Da fare »
1. Aggiorna il passo della recensione di “Moral Hygiene” che parte dalle parole "Si sente che" e si chiude dopo "vari inserimenti digitali.", sostituendo "cover" con "reinterpretazione".
2. Prosegui la recensione dell'album “Moral Hygiene” dei Ministry a partire dall'ultima frase riportata.
++++ Testo da analizzare ++++
Non so dire se sia appetibile perpetrare l’ennesimo rituale di espiazione dei mali della società capitalistica, di un’amara e odiata America, del petulante populismo disinformato, temi e voci che potrebbero avere del situazionismo quasi esotico oramai e che da quasi 40 anni Al Jourgensen ci propina con frequenze variabili e con alterni esiti. Non so neanche se sia attraente un suono come quello che esce da questo quindicesimo album in studio dei Ministry, con la stessa identica proposta, mutatis mutandis (un chitarrista nuovo pare), analoga a quella del glorioso “Psalm 69”.
So solo che “Moral Hygiene” è un buon distillato di energia adattato perfettamente ai tempi pandemici in cui viviamo, dove l’architettura hard rock contaminata dai diversi ospiti e dalla ringiovanita band, più che di un ritorno all’industrial che fu, è il migliore veicolo per le profezie di Al, che ritrova in virtù dei tempi, la centralità del suo messaggio, con un suono pulito, un amalgama fra le canzoni non banale dopo tanti anni in pista, come se la carriera umorale del gruppo losangelino fosse ora ad uno dei suoi apici.
Si sente che Jourgensen è in un momento buono anche dalla sorpresa dell’inserimento della cover di “Search and destroy”, una sfida non banale, certo nelle corde della band, una specie di riconoscimento ad un progenitore musicale, ma eseguita proprio nel modo in cui i Ministry sono ora, in linea coi gusti dei tempi e con l’età , quindi non tiratissima ma neanche col freno a mano, semplicemente rallentata all’interno della struttura tipica delle loro canzoni, voce filtrata cadaverica, riffone su drumming amplificato, vari inserimenti digitali.
++++ Materiale fornito ++++
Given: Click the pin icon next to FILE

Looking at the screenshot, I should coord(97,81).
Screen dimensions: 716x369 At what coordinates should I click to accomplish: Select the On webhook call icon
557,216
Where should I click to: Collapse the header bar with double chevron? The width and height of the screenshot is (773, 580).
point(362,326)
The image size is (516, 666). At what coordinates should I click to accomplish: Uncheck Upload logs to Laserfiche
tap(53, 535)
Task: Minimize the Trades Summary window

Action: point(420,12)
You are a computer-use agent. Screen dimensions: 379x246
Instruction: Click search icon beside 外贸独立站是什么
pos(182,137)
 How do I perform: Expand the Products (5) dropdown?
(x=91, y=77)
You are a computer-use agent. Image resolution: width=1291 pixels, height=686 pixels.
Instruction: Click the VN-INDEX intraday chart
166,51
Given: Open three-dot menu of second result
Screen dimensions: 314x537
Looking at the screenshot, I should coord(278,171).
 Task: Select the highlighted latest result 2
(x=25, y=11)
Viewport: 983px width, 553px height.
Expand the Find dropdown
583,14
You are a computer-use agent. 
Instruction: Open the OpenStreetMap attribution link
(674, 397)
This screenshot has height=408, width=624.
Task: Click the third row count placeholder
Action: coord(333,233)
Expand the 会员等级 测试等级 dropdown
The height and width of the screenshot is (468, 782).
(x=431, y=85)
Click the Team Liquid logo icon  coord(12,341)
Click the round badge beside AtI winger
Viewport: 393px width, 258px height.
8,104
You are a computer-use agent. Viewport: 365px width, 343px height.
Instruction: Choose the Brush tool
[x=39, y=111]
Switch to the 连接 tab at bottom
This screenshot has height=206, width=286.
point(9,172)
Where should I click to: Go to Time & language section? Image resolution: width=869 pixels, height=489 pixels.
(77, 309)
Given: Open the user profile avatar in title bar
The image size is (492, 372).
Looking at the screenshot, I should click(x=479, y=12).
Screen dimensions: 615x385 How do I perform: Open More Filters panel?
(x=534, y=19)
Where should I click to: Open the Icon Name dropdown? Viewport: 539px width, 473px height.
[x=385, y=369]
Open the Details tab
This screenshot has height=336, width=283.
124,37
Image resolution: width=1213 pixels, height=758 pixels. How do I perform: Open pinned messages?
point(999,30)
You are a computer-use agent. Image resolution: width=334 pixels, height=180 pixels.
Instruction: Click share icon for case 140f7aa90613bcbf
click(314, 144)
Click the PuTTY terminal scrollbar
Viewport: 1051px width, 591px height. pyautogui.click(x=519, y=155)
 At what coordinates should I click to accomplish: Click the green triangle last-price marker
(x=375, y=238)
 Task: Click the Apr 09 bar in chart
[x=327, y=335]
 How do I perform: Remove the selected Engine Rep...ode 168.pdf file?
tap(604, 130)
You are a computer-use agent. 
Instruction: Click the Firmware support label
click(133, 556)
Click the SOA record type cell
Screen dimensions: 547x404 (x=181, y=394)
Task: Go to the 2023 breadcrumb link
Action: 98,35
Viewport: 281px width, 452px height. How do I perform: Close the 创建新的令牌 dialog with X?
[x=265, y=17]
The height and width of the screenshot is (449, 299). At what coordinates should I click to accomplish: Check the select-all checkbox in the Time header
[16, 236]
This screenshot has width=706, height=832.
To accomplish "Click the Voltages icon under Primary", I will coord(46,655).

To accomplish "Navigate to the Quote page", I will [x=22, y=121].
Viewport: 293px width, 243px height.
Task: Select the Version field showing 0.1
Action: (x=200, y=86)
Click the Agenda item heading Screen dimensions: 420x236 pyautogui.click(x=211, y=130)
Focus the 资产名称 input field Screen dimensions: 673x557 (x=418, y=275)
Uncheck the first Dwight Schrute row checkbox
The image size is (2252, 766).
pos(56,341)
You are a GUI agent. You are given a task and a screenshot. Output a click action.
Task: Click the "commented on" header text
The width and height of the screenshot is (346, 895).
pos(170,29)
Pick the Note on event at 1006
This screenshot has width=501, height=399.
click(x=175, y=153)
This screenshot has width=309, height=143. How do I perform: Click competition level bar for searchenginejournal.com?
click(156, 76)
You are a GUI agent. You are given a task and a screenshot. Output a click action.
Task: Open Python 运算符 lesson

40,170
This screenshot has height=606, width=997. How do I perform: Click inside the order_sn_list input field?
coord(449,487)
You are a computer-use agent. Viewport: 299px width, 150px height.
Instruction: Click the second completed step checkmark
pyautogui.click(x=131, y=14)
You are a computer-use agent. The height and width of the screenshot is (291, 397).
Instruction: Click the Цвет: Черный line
++++
Risposte per compito »
1.
Si sente che Jourgensen è in un momento buono anche dalla sorpresa dell’inserimento della reinterpretazione di “Search and destroy”, una sfida non banale, certo nelle corde della band, una specie di riconoscimento ad un progenitore musicale, ma eseguita proprio nel modo in cui i Ministry sono ora, in linea coi gusti dei tempi e con l’età , quindi non tiratissima ma neanche col freno a mano, semplicemente rallentata all’interno della struttura tipica delle loro canzoni, voce filtrata cadaverica, riffone su drumming amplificato, vari inserimenti digitali.

2.
Poi, certo, si va anche veloci, splendida “Sabotage is sex” col redivivo Jello Biafra, che fa perfettamente Jello Biafra in un brano tirato e nervoso, perfetto incrocio fra esigenza espressiva e rumorismo metal o la finale “TV song #6”, forse l’unico esempio di derivazione industrial, con la sua marzialità tecnologica, un flusso cosmico di vocals, sfuriate chitarristiche, macchine pulsanti in un vortice finale volto a ricordarci insomma le vestigia di chi sono anche stati i Ministry, dei terroristi sonici ante litteram, con Jourgensen eterno bambino ribelle con le sue invettive verso il mondo e un’umanità sopraffatta che non riconosce più.
Un’ esigenza di igiene morale mai sopita che riempie le corde di un album fresco, inatteso ed ispirato, di gran lunga la cosa migliore uscita nell’ultimo diciamo decennio dalla mente di questo instancabile agitatore, coerenza e schiena dritta, potenza e allergia al conformismo, un pò certo chi lo ama lo segua, ma avercene!